Мама рассказывала мне то же самое, о том, что все мы прокляты и что нашей семье принадлежит некий Страж, но она намеренно не учила меня ничему из того, что умели моя бабка и она сама.
- Знаешь, доченька, - как-то раз в порыве откровенности сказала мама, - твоя бабушка научила меня многим вещам, но также она учила и тому, что за все в жизни нужно платить. Бабушка платила – кровью за небольшие просьбы, и три выкидыша было у нее, когда она просила перекроить казавшуюся ей несправедливой судьбу. Три раза она кормила Стража плотью своих детей. Она горько плакала и говорила мне, что это жутко до отвращения к самой себе – носить внутри ребенка и знать, что он никогда не увидит света, что его не суждено взять на руки. В положенный срок тварь приходила, раздвигала ей ноги и вынимала своим клювом из нутра нерожденную еще душу, не гнушаясь ни кровью, ни мясом. За право менять судьбу нужно платить слишком высокую цену. Я в свое время подумала, что смогу переиграть Стража, но - я всего лишь человек, а человек слаб и не может устоять перед искушением. Пришел день, когда он просунул в меня свой ледяной клюв и выклевал из нутра мою первую доченьку. Ведь ты – вторая...

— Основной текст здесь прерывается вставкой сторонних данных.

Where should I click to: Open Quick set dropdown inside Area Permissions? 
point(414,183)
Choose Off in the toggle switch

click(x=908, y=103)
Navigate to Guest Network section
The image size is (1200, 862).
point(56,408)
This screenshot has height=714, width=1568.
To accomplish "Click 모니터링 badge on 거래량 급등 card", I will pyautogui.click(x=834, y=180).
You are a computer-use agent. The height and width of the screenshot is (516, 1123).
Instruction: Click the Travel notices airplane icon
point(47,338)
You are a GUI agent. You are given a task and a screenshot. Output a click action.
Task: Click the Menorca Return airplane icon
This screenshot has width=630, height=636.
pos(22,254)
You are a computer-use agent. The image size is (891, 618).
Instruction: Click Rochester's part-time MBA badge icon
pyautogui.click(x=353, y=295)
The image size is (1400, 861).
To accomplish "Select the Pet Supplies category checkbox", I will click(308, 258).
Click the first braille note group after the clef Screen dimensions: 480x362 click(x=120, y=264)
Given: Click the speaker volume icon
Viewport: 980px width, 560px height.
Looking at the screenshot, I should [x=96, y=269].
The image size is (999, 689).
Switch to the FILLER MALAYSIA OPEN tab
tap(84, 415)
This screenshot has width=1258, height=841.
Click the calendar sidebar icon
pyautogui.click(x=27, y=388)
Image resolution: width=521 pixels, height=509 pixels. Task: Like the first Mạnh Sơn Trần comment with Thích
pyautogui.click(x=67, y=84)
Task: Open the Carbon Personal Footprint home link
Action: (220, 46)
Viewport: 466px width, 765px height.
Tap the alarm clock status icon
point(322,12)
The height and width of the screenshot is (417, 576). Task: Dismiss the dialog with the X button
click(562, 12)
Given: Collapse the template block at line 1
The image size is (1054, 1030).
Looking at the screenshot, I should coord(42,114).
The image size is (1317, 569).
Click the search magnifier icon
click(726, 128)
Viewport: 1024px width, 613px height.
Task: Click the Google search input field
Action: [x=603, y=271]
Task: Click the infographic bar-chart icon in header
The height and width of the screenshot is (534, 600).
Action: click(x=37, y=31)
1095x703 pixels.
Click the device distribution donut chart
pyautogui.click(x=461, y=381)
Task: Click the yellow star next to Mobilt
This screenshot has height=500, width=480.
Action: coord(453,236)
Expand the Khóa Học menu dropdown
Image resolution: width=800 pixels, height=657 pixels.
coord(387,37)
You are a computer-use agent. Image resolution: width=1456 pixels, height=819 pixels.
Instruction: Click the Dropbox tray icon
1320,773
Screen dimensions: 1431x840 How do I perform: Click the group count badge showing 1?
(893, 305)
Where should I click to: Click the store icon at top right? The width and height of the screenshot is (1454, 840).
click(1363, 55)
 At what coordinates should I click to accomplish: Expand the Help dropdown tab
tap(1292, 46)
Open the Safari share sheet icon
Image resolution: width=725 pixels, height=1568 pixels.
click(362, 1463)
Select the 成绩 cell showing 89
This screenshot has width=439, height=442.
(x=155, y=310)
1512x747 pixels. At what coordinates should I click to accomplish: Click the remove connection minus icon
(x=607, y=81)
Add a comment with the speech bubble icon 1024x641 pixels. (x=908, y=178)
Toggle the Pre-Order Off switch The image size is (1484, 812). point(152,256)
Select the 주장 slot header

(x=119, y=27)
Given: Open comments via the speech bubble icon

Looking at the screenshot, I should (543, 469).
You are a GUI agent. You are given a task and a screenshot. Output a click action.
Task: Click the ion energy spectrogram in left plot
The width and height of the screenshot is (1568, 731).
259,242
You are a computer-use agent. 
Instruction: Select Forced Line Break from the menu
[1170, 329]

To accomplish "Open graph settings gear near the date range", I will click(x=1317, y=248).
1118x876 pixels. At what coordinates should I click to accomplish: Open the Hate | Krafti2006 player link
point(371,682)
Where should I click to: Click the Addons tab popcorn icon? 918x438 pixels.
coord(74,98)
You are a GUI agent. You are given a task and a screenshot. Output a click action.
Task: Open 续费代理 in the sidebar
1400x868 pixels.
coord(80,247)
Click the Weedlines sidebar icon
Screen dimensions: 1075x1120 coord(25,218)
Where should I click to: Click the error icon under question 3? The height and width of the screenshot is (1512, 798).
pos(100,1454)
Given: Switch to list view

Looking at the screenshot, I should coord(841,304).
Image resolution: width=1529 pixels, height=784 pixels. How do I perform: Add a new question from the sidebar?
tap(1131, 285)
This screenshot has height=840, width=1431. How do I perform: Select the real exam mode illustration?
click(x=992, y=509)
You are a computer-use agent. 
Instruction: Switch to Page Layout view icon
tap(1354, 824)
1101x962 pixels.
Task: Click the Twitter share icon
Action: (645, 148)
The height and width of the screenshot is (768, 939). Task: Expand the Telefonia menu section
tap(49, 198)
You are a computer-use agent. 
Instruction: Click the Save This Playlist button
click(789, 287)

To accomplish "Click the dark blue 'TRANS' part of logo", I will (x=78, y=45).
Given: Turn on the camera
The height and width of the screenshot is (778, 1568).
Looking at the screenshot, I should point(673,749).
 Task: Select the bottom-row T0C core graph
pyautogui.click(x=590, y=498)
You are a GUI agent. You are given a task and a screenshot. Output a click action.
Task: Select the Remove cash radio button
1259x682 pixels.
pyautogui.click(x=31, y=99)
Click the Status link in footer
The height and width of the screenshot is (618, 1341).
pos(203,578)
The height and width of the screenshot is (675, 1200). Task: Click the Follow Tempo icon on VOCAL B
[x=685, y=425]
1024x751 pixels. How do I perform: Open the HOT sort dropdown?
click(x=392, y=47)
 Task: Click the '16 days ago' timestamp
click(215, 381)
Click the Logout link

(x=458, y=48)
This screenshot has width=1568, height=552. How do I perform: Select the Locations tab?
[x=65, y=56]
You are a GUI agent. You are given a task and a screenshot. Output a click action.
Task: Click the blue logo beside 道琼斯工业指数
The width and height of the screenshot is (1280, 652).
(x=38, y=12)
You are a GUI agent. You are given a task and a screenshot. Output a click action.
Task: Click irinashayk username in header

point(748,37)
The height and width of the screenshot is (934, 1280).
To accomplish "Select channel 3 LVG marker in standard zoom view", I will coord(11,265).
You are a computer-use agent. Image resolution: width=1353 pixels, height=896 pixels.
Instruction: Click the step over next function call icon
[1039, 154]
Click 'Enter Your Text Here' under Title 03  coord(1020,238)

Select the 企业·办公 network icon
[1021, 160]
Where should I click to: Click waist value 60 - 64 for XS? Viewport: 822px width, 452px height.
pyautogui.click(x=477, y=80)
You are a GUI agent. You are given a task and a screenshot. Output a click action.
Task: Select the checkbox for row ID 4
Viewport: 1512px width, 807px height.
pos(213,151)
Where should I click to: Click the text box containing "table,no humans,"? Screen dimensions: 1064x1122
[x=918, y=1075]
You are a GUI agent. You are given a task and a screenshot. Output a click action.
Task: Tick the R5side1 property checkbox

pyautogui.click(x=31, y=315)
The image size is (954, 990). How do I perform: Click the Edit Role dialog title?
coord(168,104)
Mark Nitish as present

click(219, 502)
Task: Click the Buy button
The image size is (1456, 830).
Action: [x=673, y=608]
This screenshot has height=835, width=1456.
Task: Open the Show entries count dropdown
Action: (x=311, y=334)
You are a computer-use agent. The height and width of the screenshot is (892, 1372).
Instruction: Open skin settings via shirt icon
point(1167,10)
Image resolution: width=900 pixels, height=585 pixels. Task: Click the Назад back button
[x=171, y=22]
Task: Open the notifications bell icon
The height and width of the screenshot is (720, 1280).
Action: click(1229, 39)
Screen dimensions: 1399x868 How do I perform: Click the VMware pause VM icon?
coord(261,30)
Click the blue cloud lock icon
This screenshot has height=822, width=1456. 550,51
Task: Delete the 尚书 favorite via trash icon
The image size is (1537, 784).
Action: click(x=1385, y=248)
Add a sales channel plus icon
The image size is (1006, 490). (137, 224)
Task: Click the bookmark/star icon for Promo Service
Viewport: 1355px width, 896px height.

Тут мама обычно начинала плакать, и я не решалась расспрашивать дальше.
Смысл слов о неизбежности платы я поняла уже после ее смерти – когда мама металась в горячке, а я дежурила у двери, ожидая скорую, она тихо простонала:
- Забери, но не пользуйся, спрячь, заклинаю тебя. И не призывай. Никогда.
Когда я подошла, в мою руку скользнула костяная фигурка.
- Помнишь, в прошлом году, когда ты болела менингитом? Тогда я снова просила помощи, и Страж тебя спас. Но у меня нет больше детей и нет возможности их зачать. Мне нечем платить за его помощь. И скоро он выклюет меня. Тебя он тронуть не может, ты же единственная наследница…
В ту ночь скорая увезла маму. Когда после вскрытия мне отдали тело, у него не было глаз. Врачи отводили взгляд и говорили, что это ошибка морга, но я-то знаю – ни один патологоанатом не станет вынимать покойнику глаза, да еще разрывая при этом ткани щек так, что с трудом удается это замаскировать. И как вообще мог случиться запущенный перитонит у женщины, которая три часа назад пришла с работы, приготовила ужин, а потом резко упала, в корчах, и начала выть от боли?
В глазах живет душа. И душа моей бедной матери пошла в уплату за то, что я живу на этом свете, а не умерла от воспаления мозга, хотя именно это, как видно, было написано мне на роду.
Я не хочу играть с судьбой. Пусть тайны прошлого остаются здесь, в этом доме. Фигурку я спрячу в тайнике, туда же положу и заметки. Я бы выбросила амулет в реку, но мама говорила, что она пробовала – договор, заключенный века назад, обязывает нас как передавать знания, так и хранить чертову игрушку, и она всегда возвращается назад. Я надеюсь, что этот тайник не найдут, и что написав эти заметки, я выполнила условия. Знания переданы, их хранит бумага, а фигурку сохранит тайник. Я хочу прожить свою жизнь, за которую так дорого заплатила моя мама, без всякого колдовства, и уберечь от этого всего своих будущих детей. Если вы нашли эти записи и фигурку – не экспериментируйте, просто закопайте содержимое тайника в другом месте и забудьте об этом».
Дочитав, я захлопнул ежедневник.
Еще в коробке был пакет, в котором лежали старые бумаги и фотографии, но их я решил рассмотреть потом. Стрелки часов показывали уже половину второго, а значит, чтобы успеть в больницу, придется поторопиться.
И в этот раз у меня к другу было много вопросов.